Records of locating words and page elements
--- start ---

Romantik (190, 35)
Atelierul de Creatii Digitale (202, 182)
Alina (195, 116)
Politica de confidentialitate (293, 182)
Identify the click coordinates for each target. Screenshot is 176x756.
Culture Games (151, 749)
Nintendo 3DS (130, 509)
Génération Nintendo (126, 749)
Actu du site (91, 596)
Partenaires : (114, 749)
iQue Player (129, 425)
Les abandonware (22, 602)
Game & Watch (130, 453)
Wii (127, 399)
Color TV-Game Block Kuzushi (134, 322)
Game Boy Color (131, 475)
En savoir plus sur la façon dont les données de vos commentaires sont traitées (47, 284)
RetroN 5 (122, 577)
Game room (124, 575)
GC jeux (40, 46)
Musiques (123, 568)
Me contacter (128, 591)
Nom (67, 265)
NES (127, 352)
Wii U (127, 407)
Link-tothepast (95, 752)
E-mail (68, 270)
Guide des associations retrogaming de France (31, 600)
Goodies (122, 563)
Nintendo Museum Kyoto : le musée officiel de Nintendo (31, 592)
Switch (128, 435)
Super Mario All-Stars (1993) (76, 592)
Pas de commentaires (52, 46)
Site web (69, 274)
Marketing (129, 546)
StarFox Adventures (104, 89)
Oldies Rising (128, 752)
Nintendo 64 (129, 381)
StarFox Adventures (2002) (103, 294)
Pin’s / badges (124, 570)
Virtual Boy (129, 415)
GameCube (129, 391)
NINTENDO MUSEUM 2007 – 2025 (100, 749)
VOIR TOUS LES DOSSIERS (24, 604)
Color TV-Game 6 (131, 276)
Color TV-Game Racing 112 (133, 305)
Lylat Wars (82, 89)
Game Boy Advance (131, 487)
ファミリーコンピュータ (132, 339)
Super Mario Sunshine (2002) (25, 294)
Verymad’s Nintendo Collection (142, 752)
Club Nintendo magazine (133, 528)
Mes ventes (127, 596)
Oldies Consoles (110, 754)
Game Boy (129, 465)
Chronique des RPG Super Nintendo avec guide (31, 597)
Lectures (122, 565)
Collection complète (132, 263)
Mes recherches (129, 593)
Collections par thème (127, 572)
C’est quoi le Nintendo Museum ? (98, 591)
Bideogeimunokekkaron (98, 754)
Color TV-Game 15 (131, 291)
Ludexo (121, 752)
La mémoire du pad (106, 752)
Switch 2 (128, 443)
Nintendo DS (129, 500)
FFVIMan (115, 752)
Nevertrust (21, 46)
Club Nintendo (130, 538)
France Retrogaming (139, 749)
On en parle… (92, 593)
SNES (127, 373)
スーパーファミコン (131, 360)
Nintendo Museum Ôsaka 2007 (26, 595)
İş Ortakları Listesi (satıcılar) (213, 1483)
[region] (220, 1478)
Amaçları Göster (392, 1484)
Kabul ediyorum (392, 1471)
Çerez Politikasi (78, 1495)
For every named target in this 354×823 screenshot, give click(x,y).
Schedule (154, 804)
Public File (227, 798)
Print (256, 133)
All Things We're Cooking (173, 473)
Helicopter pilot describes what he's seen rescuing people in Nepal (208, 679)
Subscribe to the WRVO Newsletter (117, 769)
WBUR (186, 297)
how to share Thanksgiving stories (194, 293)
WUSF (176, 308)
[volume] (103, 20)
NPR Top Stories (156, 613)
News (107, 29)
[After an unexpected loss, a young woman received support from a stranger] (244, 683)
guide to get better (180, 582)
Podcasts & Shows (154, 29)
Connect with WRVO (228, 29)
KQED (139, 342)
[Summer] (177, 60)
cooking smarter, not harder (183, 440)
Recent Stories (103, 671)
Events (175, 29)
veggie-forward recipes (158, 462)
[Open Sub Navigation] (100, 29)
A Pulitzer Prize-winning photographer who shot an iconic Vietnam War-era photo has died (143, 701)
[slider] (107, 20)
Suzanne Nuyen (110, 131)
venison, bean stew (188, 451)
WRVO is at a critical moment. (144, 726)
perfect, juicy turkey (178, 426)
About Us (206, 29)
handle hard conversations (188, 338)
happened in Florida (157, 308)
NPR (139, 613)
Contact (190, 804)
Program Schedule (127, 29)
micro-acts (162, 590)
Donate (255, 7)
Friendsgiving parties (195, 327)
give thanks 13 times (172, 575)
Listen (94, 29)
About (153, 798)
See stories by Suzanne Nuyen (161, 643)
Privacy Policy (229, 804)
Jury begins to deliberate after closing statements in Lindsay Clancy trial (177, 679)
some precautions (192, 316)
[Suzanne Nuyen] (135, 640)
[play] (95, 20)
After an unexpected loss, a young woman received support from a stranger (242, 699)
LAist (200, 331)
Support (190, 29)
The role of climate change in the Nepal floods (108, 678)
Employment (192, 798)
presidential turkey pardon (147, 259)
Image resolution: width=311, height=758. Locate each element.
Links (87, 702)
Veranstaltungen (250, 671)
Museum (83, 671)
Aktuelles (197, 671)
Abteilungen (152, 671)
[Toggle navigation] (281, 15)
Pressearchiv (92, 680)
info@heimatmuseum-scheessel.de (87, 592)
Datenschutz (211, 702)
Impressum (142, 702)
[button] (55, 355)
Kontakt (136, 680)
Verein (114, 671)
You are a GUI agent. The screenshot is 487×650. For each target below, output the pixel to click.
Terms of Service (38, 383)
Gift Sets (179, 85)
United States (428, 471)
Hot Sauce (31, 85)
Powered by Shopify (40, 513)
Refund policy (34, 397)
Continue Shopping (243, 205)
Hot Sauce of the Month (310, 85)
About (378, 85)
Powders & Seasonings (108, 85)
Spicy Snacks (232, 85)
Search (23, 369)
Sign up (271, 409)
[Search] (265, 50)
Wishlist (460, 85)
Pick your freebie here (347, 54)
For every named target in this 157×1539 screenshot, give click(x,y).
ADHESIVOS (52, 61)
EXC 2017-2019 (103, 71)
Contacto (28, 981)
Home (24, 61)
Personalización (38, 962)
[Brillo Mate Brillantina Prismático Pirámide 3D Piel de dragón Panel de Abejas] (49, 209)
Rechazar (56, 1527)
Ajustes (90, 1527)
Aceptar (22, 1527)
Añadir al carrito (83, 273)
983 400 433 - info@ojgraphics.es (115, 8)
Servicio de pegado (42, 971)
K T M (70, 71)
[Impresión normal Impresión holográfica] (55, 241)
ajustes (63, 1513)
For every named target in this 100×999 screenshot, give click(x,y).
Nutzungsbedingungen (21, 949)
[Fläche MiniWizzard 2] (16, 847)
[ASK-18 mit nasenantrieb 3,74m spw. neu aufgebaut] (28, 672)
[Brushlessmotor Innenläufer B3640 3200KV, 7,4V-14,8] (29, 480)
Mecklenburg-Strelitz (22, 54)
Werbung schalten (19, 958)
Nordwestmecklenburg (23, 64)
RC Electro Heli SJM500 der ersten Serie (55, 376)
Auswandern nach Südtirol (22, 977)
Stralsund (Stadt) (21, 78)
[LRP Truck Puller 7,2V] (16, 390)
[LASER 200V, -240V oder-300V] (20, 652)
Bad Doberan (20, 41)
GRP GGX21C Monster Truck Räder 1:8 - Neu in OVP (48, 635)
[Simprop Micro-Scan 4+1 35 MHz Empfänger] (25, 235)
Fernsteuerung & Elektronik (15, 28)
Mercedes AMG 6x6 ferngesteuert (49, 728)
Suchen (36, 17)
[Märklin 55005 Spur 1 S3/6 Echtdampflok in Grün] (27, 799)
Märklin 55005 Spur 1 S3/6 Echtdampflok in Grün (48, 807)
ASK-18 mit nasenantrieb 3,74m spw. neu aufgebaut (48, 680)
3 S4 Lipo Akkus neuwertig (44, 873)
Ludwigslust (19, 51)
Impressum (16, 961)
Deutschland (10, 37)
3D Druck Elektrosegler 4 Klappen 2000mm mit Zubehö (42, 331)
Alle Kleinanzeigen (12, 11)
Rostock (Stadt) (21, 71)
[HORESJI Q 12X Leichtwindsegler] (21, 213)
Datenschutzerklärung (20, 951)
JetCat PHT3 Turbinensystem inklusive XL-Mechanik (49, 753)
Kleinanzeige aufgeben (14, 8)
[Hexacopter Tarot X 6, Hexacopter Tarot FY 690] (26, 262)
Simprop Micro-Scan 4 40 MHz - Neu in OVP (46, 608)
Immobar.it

--- end ---

# Given request
Pick out and copy every line of the data above that contains the string "WRVO".

# Reply to the task
Subscribe to the WRVO Newsletter (117, 769)
Connect with WRVO (228, 29)
WRVO is at a critical moment. (144, 726)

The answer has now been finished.